# Damon Howatt Ventura HVS 3736-66" Please help!



## dute_g (Jul 24, 2011)

I have recently been given this bow, which was used by my mother back in the late sixties. I am unable to find out any information on this bow. the label shows:
Damon Howatt
35# @ 28"
HVS 3736-66"
Ventura
I am new to archery, well, new to recurve. I plan on using this bow for target only. I also have a 28-31" draw. I am interested in finding out any and all information on this bow. Information that i am looking for is: possible build year; string length and type; arrow type, length, grain, etc.; also if i could get any tips/pointers on using this bow. I greatly appreciate any input.


----------



## rattus58 (Jul 9, 2007)

dute_g said:


> I have recently been given this bow, which was used by my mother back in the late sixties. I am unable to find out any information on this bow. the label shows:
> Damon Howatt
> 35# @ 28"
> HVS 3736-66"
> ...


this is a Martin/Howatt bow which are in my opinion, one of the best. It is a long limbed bow and will probably be a dream to shoot. If you are between 28 and 31 inches draw, I'd suggest narrowing that down some... but assuming a 30" draw, your bow will probably require spined arrows of 40# dynamically... String length would probably be in the 62 to 63" length... (62 most likely) and probably around 12 strands of dacron... maybe even 10... Viper might offer more of an accurate opinion on that.... but thats what Ive used before i decided on 16 strands for everything I do nowadays...

Aloha... :beer:


----------



## Viper1 (Aug 21, 2003)

dute -

Rattus pretty much covered it. I'd go with a 12 strand dacron string and about 62" should give you close to a 8 - 8.5" brace height (you can go between 7.5 and 9" on that bow). That will work for starters.

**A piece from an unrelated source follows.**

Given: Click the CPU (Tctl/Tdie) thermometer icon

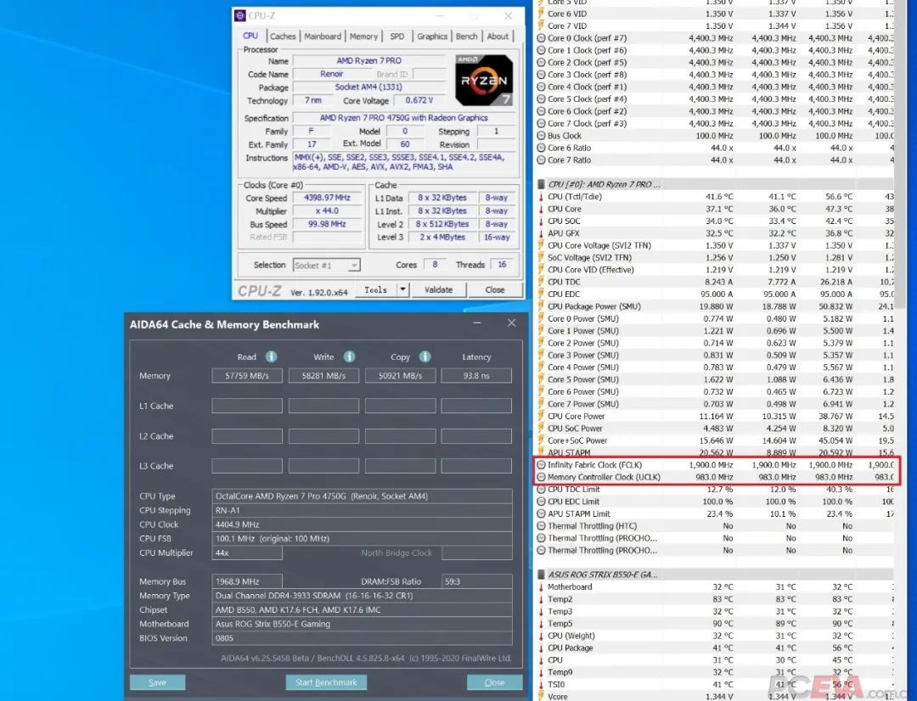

There are some more specifics about the bow and how it made, with strong and weak points, but suffice it to say it should be a good shooting good that with a little care you will probably enjoy for some time. 

Arrows are another story and that really needs a better quesstimate on your draw length on THAT bow. 

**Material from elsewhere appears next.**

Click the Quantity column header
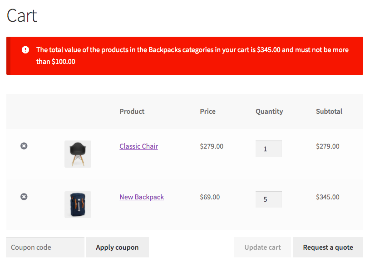This screenshot has height=271, width=370. coord(269,111)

There are a few web sites that have basic info on shooting a stickbow  , surf a few of them or look at a few of the "new shooter" threads here. 

First thing I'd suggest is getting a bow stringer if you don't have one. Stringing, even a light bow by hand can result in damage to you and/or the bow.

Viper1 out.


----------



## wut4dude (Nov 21, 2010)

I have a 1973 66" Damon Howatt 25# that I was looking for info on, and a guy who worked for Damon Howatt back in the day hooked me up with some cool trivia. I got up with 'em over on Stickbow.com...go to that site or click on the link below to go straight the thread...neat stuff...he even knew who built my bow...good luck.

http://leatherwall.bowsite.com/tf/l...threadid=226602&messages=5&CATEGORY=3#3041533


----------



## WindWalker (Jan 23, 2005)

What dates or date range was the Ventura made? If the date is correct, Martin Archery did not purchase Damon-Howatt until 1976. If the purchase date is correct, than any DH made before the actual date in 1976 is 100% Damon-Howatt.


----------



## wut4dude (Nov 21, 2010)

Windwalker,
I'm not sure of the dates, but the guy who gave me the info on my '73 Ventura, Larry hatfield, I think is still a bowyer for Martin-Howatt...also, i had someone on Trad Gang, say that Larry has been a bowyer for Damon Howatt and now Martin-Howatt for 50 years...he could tell us


----------



## wut4dude (Nov 21, 2010)

...okay, now I feel all warm and fuzzy:embara:...Larry Hatfield is the Howatt manager for Martin and has been there 42 years...and oh yeah, the Martin "Hatfield" take-down was named for him...and he broke the National and World Flight Record by 25 yards with a Martin Savannah...I guess you never know who you may run across in some of these forums...WOW!


----------